**BRIEF**
Copy the rows verbatim, beginning at the line containing "Click the Capital Deployment Activity title" and ending with the line containing "pos(505,43)", including both of those lines.

**INFORMATION SHOWN**

§

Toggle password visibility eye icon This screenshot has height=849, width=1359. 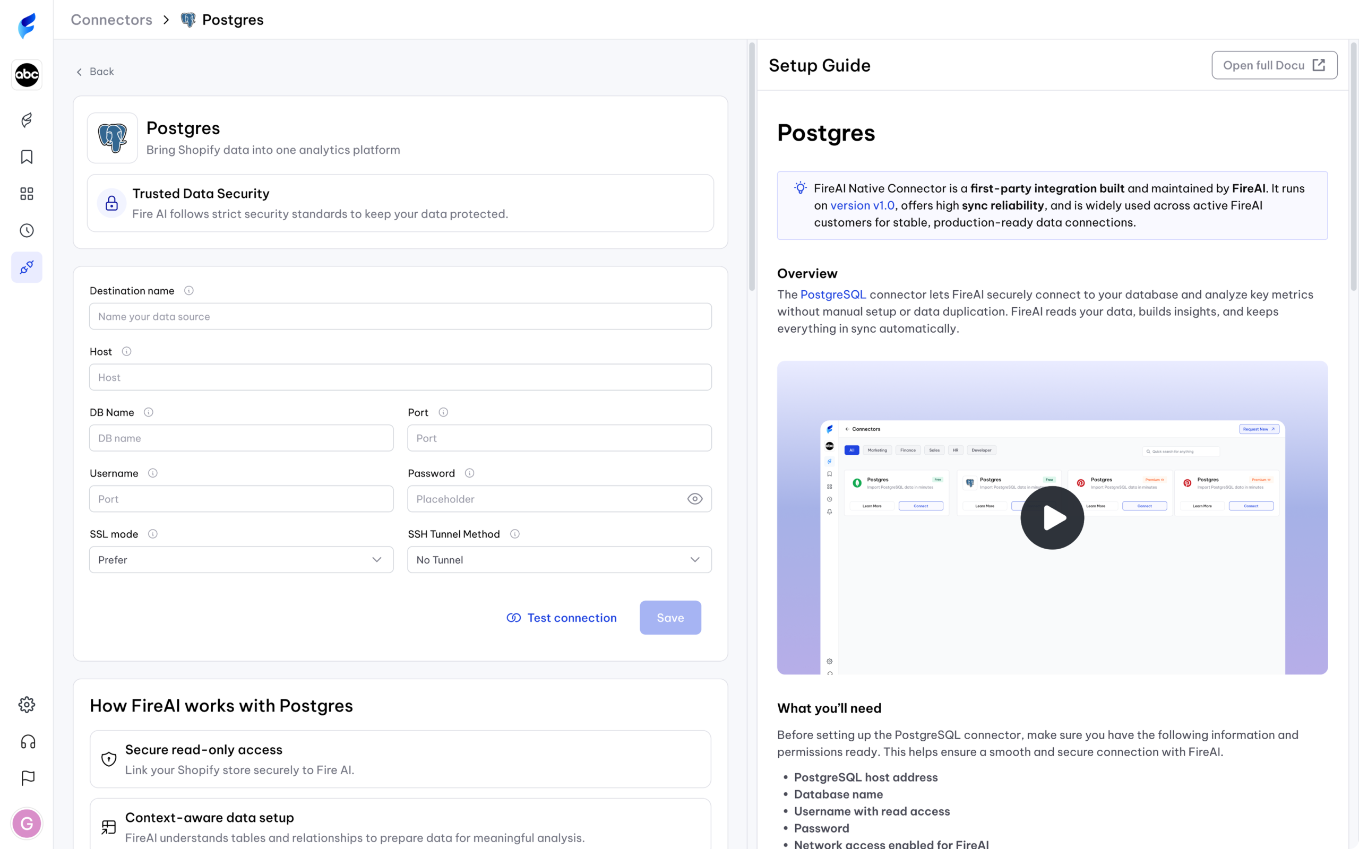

§

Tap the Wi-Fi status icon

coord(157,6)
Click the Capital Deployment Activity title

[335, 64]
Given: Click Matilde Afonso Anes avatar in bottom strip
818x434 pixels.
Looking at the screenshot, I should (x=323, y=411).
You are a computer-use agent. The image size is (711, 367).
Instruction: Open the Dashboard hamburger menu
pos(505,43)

§

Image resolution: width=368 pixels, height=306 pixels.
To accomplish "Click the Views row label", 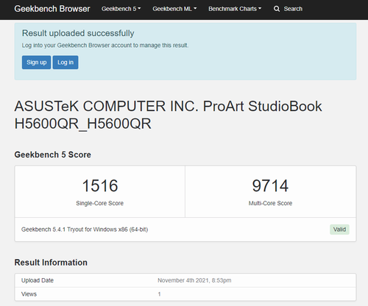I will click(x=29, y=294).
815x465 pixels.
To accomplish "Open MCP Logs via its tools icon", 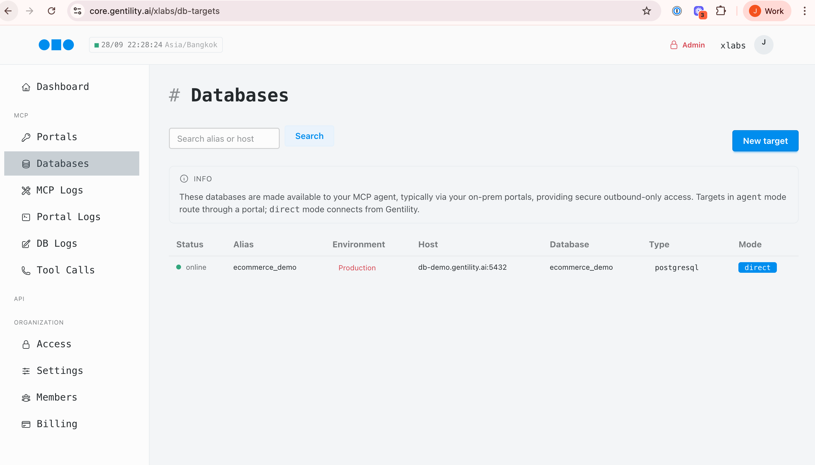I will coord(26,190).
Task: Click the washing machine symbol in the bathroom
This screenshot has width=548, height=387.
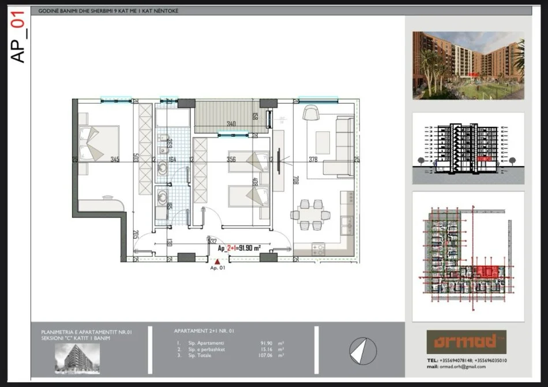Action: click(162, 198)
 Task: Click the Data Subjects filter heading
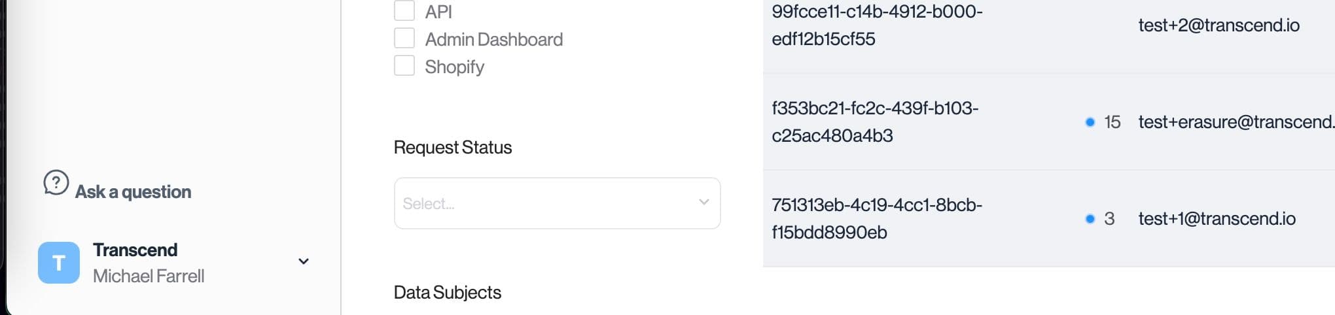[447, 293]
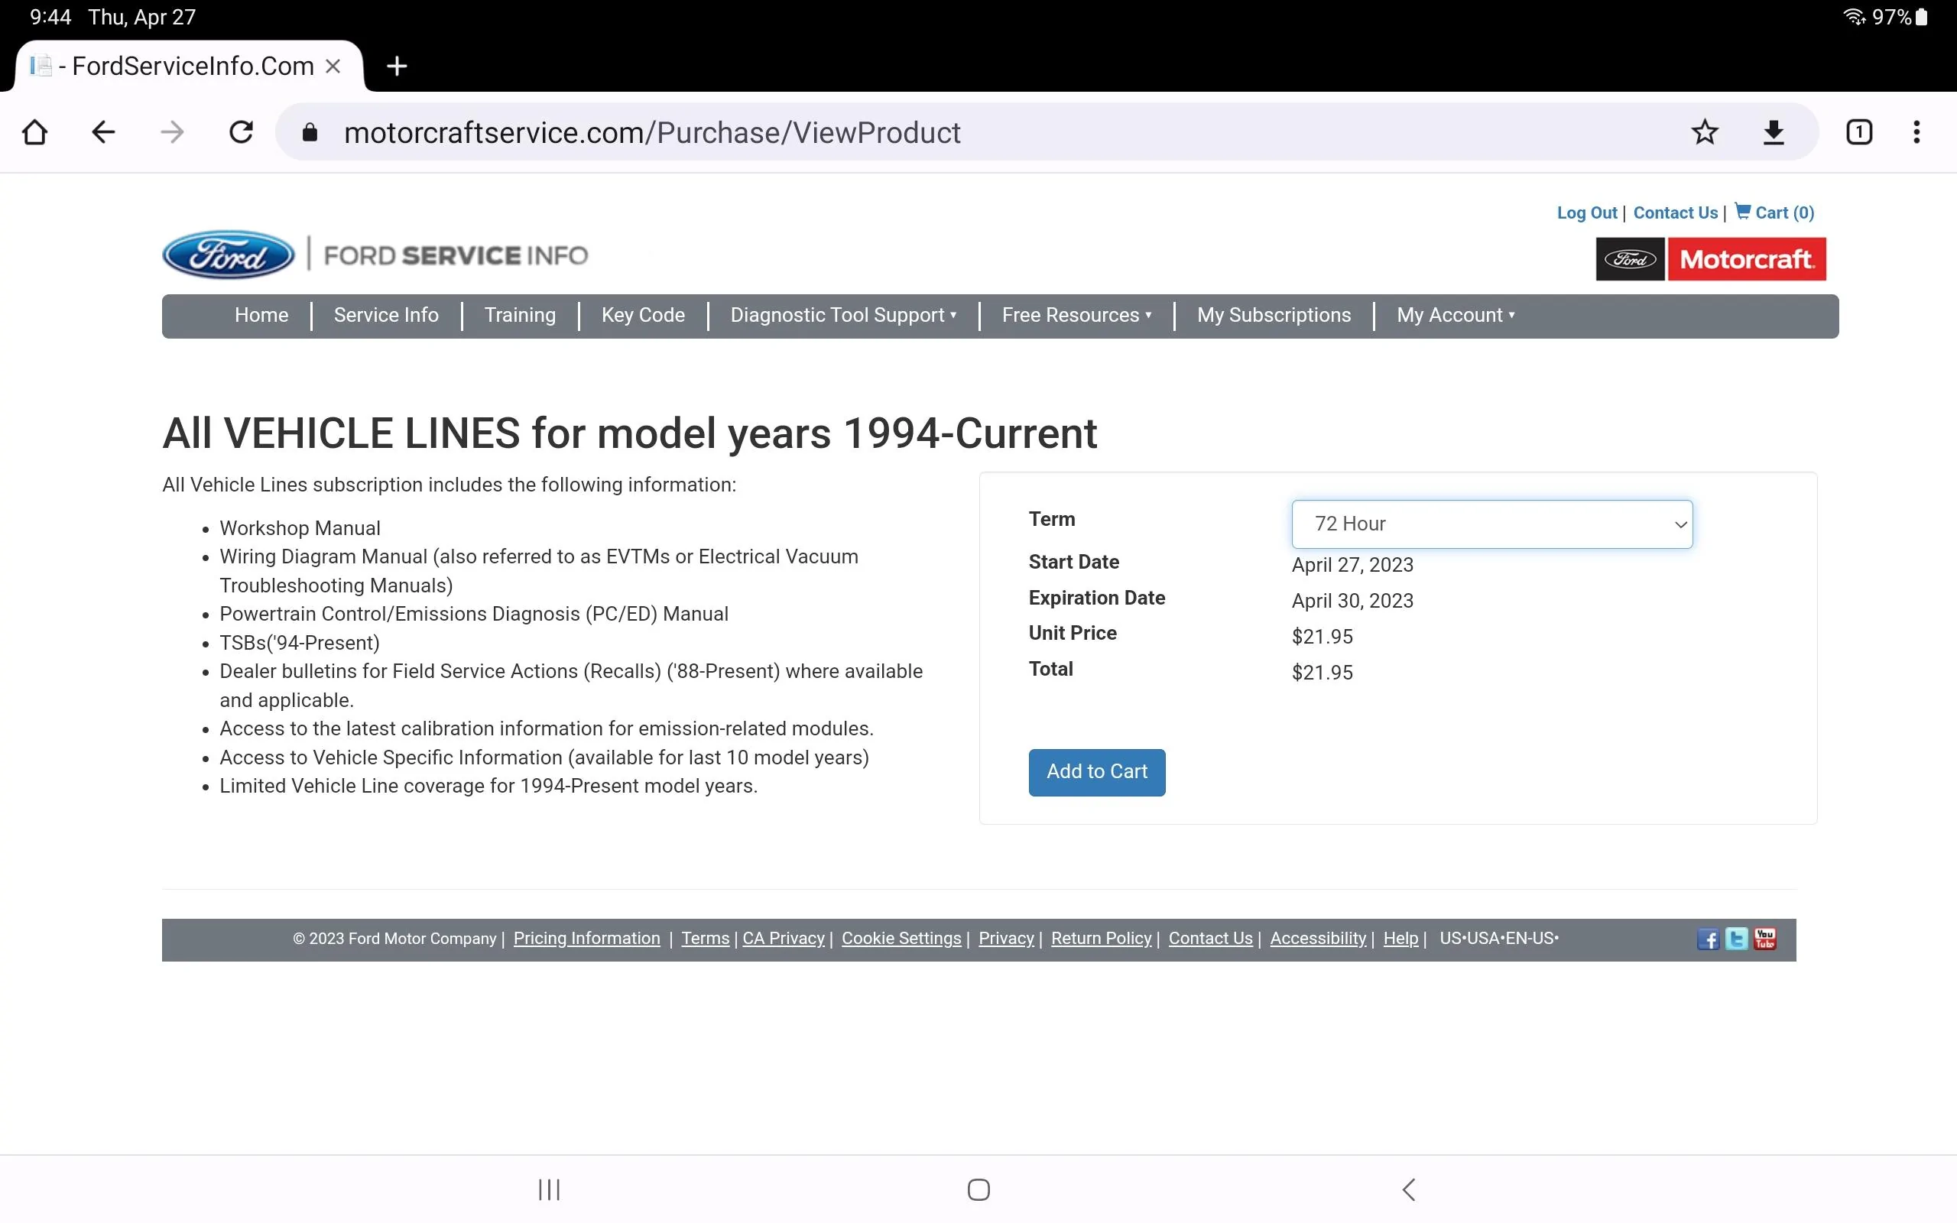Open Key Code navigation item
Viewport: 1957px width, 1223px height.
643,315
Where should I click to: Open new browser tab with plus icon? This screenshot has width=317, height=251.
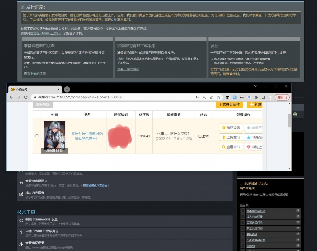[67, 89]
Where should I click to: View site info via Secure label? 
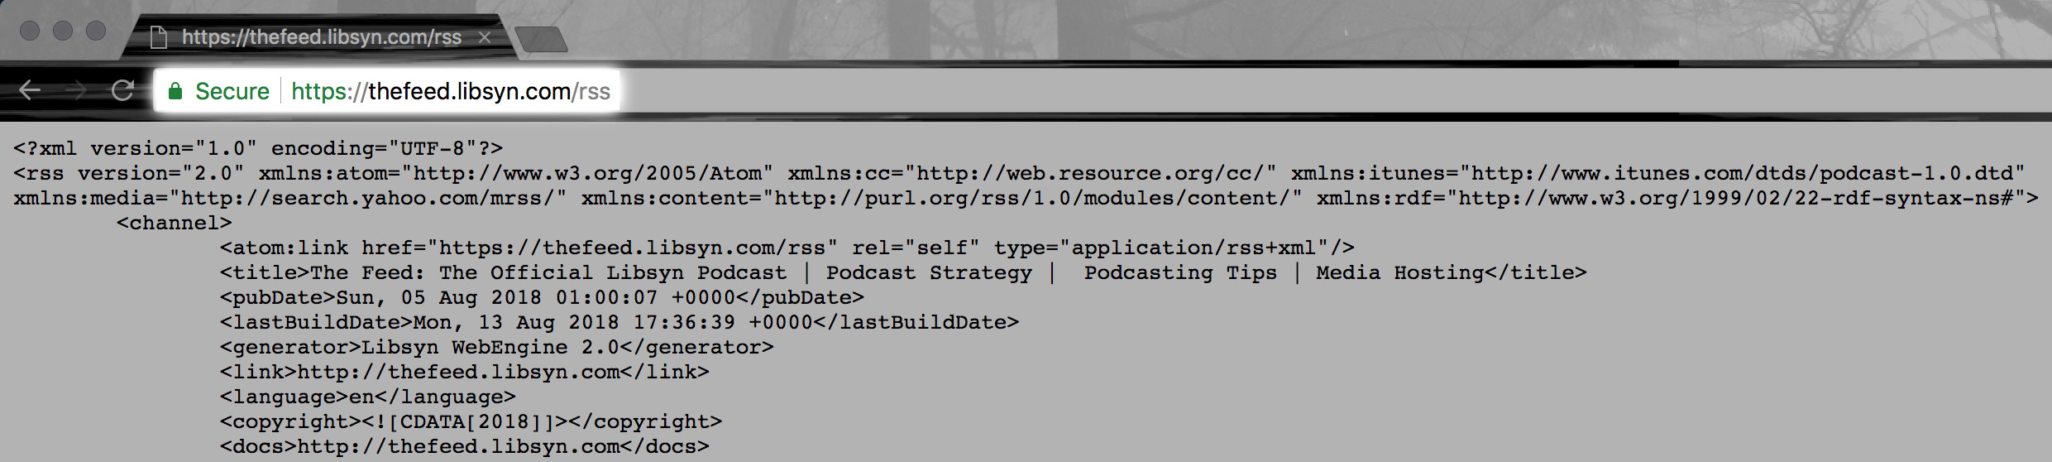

§

**SOLUTION TO THIS PROBLEM**
Click the Capital Deployment Activity title

[335, 64]
Given: Click Matilde Afonso Anes avatar in bottom strip
818x434 pixels.
Looking at the screenshot, I should (x=323, y=411).
You are a computer-use agent. The image size is (711, 367).
Instruction: Open the Dashboard hamburger menu
pos(505,43)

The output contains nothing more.